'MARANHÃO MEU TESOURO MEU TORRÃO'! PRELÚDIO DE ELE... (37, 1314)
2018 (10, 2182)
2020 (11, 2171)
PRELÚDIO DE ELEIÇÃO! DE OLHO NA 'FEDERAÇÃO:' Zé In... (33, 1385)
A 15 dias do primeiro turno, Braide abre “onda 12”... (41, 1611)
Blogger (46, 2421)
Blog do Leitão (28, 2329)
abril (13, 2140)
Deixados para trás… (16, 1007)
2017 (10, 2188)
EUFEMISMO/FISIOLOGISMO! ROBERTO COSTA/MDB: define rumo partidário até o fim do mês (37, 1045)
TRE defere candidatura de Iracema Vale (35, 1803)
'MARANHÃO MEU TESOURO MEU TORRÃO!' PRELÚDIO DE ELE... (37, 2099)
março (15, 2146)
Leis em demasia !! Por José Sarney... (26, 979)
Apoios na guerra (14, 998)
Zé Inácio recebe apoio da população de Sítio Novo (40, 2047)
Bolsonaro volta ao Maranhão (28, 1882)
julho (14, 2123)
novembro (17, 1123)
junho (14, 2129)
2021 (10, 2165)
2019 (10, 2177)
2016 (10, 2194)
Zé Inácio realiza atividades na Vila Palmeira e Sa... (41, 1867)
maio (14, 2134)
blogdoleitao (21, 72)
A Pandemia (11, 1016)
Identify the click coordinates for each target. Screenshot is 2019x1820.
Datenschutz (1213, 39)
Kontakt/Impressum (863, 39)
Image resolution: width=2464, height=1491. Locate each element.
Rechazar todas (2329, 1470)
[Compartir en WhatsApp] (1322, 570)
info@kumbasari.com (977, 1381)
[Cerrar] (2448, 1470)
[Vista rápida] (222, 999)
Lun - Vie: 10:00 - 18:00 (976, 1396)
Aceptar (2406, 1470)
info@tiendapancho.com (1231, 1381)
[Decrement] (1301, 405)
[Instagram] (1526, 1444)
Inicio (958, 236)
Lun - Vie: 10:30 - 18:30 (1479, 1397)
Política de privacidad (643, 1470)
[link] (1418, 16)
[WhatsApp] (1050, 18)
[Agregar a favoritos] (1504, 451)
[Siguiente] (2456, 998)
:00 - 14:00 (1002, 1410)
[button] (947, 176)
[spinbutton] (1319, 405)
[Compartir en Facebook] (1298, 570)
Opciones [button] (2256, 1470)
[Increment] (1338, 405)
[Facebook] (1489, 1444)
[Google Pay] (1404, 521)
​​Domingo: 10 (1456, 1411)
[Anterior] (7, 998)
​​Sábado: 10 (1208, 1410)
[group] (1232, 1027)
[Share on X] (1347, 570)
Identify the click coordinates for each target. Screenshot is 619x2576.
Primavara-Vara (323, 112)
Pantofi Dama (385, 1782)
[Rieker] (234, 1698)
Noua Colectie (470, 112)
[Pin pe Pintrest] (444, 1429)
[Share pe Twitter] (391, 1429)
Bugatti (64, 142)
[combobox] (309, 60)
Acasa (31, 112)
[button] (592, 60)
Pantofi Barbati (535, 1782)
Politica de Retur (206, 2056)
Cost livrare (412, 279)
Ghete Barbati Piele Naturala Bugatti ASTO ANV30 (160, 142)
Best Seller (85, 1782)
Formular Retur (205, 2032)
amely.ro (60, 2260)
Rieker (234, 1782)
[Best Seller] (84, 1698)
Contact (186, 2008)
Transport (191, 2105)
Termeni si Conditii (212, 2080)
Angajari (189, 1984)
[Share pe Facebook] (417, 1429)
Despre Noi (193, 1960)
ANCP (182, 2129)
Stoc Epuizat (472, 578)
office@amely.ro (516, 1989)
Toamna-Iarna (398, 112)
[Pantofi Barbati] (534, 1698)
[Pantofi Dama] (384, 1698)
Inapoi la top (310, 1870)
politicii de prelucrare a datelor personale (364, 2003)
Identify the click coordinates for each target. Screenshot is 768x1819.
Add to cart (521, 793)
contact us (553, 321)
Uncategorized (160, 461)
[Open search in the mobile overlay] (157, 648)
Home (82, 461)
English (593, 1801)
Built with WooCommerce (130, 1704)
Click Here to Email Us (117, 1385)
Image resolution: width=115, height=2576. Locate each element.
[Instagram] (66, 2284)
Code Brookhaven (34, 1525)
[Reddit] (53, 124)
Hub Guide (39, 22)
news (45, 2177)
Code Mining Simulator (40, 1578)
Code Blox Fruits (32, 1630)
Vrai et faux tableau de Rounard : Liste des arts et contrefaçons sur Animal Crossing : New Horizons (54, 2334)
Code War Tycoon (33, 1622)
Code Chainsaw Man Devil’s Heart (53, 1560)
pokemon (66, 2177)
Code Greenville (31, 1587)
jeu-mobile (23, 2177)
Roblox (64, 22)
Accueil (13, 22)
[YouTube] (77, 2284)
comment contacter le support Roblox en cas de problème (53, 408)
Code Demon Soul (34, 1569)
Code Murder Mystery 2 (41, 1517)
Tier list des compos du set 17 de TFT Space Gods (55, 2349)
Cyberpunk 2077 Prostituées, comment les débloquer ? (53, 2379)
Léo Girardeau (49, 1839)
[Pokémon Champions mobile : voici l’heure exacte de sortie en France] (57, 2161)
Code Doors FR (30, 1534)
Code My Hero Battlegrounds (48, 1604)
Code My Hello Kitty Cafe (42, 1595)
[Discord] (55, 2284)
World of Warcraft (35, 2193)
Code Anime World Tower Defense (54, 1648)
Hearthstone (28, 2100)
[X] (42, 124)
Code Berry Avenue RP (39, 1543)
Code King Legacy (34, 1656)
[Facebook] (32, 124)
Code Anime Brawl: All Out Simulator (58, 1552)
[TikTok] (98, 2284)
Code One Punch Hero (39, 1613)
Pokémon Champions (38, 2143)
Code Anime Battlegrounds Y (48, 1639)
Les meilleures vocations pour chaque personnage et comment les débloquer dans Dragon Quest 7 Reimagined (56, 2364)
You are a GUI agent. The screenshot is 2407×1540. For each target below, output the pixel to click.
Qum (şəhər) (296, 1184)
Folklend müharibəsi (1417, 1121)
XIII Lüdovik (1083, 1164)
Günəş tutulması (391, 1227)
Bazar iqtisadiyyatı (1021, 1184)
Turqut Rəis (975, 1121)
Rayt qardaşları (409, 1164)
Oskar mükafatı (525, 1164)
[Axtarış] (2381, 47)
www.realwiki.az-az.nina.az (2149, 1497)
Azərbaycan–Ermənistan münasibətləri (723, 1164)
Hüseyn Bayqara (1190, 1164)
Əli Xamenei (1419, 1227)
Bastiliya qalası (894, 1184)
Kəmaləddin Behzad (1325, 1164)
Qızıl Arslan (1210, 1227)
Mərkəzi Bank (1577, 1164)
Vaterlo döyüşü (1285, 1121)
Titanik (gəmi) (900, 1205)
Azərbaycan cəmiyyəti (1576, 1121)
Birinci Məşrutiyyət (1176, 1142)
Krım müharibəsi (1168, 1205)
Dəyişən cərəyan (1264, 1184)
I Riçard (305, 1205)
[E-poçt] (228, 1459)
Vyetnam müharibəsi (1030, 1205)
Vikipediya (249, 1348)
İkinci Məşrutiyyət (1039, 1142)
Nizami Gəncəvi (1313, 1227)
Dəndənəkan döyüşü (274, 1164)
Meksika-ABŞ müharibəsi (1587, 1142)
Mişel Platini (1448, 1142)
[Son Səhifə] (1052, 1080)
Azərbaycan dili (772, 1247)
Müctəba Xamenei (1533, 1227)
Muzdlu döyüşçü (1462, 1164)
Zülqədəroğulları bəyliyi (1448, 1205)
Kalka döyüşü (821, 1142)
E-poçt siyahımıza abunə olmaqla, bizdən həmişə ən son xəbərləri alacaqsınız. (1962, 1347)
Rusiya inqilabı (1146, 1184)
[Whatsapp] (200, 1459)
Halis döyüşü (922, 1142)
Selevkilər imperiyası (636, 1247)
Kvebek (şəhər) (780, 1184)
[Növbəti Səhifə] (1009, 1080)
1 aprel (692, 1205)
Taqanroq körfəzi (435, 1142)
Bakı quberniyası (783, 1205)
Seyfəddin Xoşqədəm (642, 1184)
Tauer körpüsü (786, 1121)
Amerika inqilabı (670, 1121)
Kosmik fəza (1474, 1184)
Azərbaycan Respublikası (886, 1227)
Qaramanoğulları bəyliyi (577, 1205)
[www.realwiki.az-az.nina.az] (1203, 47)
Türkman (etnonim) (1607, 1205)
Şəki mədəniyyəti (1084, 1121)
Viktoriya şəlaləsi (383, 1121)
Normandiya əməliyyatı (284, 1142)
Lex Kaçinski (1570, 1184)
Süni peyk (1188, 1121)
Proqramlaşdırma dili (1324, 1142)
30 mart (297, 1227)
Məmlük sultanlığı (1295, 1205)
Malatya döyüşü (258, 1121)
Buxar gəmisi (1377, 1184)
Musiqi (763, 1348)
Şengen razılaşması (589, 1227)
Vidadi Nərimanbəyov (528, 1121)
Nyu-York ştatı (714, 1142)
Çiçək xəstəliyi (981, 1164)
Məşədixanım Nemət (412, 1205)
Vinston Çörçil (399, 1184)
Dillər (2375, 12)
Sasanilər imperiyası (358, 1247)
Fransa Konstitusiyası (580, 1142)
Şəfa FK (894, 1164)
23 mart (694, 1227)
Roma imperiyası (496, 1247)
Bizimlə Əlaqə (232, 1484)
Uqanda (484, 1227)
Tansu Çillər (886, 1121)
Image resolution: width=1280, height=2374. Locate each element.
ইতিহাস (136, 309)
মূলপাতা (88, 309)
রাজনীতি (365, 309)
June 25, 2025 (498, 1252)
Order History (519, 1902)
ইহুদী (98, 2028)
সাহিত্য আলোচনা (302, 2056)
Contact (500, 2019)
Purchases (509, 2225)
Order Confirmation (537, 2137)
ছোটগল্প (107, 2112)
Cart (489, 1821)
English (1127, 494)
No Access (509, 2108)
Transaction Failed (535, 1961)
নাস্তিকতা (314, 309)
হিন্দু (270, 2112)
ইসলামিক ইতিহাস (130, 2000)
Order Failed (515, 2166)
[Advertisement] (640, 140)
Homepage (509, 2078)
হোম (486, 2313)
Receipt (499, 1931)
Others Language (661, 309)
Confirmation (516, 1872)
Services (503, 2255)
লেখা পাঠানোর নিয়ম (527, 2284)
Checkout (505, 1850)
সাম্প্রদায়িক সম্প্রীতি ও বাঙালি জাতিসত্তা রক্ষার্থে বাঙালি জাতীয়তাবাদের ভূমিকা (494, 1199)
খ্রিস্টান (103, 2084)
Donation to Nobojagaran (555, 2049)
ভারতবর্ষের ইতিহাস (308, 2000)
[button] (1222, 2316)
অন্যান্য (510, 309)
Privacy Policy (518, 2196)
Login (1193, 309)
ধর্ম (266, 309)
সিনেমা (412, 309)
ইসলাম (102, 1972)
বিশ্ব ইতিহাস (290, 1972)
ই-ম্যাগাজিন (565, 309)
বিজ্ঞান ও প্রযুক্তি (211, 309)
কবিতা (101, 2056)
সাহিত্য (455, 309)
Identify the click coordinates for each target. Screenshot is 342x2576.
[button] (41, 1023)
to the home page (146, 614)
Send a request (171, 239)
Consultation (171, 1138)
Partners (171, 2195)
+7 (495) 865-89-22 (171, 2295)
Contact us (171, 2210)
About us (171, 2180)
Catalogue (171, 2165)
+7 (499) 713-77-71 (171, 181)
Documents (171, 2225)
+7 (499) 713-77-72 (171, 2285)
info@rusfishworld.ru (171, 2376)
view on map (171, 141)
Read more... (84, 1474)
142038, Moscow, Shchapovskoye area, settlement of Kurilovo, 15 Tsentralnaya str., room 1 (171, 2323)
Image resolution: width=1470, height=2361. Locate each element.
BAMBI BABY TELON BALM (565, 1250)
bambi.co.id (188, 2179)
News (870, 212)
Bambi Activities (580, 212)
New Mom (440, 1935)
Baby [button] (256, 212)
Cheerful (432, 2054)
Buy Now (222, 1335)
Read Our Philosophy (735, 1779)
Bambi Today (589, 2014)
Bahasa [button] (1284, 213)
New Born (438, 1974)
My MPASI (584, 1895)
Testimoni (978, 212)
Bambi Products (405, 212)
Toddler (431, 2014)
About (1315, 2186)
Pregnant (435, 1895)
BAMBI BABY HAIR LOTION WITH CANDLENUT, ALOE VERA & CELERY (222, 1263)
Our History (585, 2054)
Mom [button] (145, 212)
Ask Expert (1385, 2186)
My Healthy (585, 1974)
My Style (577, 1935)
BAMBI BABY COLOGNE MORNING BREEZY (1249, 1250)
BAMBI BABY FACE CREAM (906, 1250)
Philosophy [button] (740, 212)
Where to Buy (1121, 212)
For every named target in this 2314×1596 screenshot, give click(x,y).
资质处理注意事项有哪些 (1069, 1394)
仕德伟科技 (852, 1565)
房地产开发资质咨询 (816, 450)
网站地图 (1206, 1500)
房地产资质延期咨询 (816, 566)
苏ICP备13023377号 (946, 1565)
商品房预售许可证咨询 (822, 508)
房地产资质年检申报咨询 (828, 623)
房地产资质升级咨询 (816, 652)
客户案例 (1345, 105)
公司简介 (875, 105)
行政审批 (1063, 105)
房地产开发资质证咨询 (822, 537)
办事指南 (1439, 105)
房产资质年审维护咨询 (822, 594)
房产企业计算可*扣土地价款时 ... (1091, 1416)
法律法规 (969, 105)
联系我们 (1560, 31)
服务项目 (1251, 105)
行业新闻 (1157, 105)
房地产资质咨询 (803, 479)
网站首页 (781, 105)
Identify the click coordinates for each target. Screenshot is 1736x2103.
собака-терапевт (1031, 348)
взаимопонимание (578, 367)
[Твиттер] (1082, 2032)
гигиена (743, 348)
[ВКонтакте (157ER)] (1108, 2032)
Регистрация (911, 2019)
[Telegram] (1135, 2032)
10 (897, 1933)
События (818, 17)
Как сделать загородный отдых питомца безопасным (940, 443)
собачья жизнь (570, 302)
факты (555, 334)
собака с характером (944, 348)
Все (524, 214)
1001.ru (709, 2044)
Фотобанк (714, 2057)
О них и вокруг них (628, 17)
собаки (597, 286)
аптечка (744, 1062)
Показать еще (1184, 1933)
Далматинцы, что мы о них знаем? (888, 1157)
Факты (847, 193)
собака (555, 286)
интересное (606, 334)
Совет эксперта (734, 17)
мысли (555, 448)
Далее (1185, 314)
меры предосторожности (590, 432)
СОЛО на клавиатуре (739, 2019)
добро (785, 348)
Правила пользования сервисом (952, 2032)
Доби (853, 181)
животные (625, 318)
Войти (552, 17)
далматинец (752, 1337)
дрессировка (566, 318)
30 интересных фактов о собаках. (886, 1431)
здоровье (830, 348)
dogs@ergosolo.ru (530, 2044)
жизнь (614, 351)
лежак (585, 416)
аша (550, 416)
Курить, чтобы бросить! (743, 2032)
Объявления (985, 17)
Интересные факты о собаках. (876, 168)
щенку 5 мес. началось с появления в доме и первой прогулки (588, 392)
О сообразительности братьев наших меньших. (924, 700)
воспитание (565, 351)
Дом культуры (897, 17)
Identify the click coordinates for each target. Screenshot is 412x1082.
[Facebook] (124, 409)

☆ ☆ ☆ ☆

**What you should do**
Go through the data above and copy each line in which "Məşrutiyyət" appears.

**Completed task**
Birinci Məşrutiyyət (1176, 1142)
İkinci Məşrutiyyət (1039, 1142)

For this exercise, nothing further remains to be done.